(Dataset excerpt)
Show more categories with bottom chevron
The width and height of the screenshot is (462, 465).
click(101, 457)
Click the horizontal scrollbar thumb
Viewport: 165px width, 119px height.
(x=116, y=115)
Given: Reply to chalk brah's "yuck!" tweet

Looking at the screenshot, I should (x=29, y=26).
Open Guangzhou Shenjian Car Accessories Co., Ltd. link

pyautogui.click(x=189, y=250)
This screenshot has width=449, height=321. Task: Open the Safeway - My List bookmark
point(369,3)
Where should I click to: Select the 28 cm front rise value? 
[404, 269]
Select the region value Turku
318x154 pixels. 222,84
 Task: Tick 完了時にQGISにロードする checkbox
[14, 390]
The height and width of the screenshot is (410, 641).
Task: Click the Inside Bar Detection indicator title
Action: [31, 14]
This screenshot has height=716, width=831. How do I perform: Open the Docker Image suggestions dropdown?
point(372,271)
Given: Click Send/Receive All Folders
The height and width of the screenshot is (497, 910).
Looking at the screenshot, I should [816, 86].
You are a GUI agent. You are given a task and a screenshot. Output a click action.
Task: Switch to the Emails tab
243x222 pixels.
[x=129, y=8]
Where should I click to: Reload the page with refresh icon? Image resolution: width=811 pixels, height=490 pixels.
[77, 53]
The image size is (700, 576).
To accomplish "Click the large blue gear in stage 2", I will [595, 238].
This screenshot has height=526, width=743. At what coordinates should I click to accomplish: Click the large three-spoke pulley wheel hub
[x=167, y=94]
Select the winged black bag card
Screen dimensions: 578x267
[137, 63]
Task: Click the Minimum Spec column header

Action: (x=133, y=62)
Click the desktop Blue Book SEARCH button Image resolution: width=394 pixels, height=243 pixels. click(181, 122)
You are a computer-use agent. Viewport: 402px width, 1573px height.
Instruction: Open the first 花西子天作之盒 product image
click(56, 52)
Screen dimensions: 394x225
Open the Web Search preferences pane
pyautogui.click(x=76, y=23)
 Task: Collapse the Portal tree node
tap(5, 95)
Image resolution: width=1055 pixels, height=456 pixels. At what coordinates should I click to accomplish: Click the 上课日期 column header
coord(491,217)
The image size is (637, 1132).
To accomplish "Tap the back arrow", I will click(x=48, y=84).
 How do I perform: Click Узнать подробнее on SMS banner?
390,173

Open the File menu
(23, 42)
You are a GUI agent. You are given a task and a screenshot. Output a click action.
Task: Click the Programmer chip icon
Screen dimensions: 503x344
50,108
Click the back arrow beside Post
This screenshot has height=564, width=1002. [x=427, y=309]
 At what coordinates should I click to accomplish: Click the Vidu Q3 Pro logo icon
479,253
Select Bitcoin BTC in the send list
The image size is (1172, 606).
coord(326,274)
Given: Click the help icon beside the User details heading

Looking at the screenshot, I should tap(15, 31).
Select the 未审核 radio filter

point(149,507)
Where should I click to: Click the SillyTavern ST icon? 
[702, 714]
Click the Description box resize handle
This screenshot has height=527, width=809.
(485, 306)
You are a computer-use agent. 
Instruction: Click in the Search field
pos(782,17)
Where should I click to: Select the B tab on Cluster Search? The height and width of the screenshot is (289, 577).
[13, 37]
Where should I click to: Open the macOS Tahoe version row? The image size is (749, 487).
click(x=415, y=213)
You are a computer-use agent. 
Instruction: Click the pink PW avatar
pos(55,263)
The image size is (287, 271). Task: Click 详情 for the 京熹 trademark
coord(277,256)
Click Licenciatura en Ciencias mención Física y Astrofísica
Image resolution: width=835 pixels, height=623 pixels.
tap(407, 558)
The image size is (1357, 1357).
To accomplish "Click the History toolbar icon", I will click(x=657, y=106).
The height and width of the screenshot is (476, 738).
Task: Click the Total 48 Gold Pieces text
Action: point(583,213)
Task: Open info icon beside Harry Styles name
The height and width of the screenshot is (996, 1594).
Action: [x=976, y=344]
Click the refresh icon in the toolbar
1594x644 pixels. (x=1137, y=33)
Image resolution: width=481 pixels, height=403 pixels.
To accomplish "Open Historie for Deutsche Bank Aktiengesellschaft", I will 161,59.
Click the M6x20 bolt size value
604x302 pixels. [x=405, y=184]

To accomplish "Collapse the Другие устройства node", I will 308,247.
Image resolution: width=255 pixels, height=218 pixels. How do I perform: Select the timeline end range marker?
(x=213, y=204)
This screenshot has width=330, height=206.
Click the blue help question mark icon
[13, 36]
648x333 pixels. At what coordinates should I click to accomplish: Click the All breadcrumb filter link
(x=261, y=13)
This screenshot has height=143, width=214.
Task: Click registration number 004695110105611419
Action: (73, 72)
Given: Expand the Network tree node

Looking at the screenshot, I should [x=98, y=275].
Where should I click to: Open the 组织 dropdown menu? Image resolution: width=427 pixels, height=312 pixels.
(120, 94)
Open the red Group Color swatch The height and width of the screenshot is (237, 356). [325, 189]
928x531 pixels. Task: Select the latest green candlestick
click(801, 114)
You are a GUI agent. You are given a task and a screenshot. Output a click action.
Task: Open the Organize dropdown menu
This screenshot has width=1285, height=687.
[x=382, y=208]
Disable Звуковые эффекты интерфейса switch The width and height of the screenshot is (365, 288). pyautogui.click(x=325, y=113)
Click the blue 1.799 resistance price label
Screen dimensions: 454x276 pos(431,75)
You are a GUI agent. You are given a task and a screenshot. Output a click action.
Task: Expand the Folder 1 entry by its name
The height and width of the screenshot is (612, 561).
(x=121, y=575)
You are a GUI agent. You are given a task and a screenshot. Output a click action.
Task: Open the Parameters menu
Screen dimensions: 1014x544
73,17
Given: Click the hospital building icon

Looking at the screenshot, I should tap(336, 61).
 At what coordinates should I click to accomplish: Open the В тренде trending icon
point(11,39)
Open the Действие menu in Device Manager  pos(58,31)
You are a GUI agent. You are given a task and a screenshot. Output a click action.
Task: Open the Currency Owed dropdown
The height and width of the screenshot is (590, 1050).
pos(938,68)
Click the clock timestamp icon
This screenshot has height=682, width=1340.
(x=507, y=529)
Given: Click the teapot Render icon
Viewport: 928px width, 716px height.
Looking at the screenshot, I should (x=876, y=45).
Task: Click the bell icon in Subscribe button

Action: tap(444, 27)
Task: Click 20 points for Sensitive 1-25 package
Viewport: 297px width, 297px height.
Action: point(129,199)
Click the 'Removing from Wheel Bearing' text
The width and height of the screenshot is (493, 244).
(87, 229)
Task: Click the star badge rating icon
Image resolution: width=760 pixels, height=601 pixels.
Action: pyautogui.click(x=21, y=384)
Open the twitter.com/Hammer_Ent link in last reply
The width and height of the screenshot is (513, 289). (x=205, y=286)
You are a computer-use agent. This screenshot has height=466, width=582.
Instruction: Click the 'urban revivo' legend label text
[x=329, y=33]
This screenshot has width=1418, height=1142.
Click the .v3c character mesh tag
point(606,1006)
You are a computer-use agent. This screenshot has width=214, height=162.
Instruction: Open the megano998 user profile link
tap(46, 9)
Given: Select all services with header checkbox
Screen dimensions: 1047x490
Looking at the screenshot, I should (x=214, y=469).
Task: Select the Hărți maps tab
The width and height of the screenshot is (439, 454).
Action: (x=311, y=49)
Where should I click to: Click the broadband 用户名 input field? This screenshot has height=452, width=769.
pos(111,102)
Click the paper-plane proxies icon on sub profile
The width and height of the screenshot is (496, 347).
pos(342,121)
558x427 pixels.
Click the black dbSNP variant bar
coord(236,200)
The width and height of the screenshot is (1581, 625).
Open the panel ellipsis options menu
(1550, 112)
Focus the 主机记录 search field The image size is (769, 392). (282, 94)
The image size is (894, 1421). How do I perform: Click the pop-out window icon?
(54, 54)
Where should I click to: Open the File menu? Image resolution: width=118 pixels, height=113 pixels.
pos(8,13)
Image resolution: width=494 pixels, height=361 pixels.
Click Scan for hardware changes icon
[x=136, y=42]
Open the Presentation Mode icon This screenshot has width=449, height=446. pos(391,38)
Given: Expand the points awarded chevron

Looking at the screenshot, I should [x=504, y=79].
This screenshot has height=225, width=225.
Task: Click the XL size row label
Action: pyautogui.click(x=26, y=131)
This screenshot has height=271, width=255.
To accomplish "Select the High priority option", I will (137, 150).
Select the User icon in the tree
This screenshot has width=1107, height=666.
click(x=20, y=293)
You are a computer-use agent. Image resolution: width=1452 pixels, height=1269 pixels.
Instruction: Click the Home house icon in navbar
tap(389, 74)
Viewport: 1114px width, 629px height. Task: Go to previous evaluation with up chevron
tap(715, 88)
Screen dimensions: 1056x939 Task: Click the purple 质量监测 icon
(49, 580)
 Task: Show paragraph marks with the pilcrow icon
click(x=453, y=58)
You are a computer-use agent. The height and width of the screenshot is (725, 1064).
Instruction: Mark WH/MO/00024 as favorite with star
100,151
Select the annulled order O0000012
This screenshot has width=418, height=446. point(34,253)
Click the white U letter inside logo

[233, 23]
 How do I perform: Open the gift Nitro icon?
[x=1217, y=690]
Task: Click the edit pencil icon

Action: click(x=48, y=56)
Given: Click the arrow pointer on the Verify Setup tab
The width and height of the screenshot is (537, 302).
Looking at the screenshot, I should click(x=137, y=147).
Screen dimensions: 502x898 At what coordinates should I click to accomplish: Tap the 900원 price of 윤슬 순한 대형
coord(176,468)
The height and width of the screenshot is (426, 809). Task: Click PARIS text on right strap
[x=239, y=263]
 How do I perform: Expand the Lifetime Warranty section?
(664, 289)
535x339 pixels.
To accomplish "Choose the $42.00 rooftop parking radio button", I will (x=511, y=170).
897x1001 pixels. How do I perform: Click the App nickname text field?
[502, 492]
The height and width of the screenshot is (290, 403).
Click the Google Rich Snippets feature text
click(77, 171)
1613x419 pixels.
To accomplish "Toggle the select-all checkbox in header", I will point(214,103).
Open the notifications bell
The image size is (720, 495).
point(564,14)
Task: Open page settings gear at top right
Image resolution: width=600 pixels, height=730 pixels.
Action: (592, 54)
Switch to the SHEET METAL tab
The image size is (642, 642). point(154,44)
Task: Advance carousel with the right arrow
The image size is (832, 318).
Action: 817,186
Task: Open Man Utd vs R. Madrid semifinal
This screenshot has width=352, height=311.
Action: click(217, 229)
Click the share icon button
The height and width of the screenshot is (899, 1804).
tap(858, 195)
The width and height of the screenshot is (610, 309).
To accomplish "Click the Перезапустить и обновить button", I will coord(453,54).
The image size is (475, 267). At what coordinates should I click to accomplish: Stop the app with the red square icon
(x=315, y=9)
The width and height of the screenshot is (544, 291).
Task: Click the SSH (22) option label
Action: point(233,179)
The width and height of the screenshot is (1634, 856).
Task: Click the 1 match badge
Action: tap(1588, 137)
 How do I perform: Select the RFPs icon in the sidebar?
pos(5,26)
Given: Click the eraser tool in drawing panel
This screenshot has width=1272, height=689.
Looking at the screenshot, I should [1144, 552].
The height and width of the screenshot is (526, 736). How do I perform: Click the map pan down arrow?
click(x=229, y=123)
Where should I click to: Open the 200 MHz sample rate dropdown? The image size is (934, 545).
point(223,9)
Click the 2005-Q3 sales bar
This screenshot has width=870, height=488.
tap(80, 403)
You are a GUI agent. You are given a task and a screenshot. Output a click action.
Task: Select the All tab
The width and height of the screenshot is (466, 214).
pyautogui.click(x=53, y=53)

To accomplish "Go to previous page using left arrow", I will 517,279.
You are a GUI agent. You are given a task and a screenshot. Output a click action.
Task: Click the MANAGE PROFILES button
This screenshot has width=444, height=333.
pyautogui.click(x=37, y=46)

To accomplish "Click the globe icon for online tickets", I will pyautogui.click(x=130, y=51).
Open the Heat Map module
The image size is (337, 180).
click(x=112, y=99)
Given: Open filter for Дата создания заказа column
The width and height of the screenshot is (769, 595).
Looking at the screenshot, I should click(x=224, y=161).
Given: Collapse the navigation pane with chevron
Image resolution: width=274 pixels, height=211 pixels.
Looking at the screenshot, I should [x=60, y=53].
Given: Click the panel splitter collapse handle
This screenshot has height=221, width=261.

→ **GIVEN EXERCISE**
Duplicate the items from the line with "Task: Open page settings gear at top right" to the line with "Looking at the screenshot, I should [1144, 552].".

→ **FINAL RESULT**
Task: Open page settings gear at top right
Image resolution: width=600 pixels, height=730 pixels.
Action: (592, 54)
Switch to the SHEET METAL tab
The image size is (642, 642). point(154,44)
Task: Advance carousel with the right arrow
The image size is (832, 318).
Action: 817,186
Task: Open Man Utd vs R. Madrid semifinal
This screenshot has width=352, height=311.
Action: click(217, 229)
Click the share icon button
The height and width of the screenshot is (899, 1804).
tap(858, 195)
The width and height of the screenshot is (610, 309).
To accomplish "Click the Перезапустить и обновить button", I will coord(453,54).
The image size is (475, 267). At what coordinates should I click to accomplish: Stop the app with the red square icon
(x=315, y=9)
The width and height of the screenshot is (544, 291).
Task: Click the SSH (22) option label
Action: point(233,179)
The width and height of the screenshot is (1634, 856).
Task: Click the 1 match badge
Action: tap(1588, 137)
 How do I perform: Select the RFPs icon in the sidebar?
pos(5,26)
Given: Click the eraser tool in drawing panel
This screenshot has width=1272, height=689.
Looking at the screenshot, I should [1144, 552].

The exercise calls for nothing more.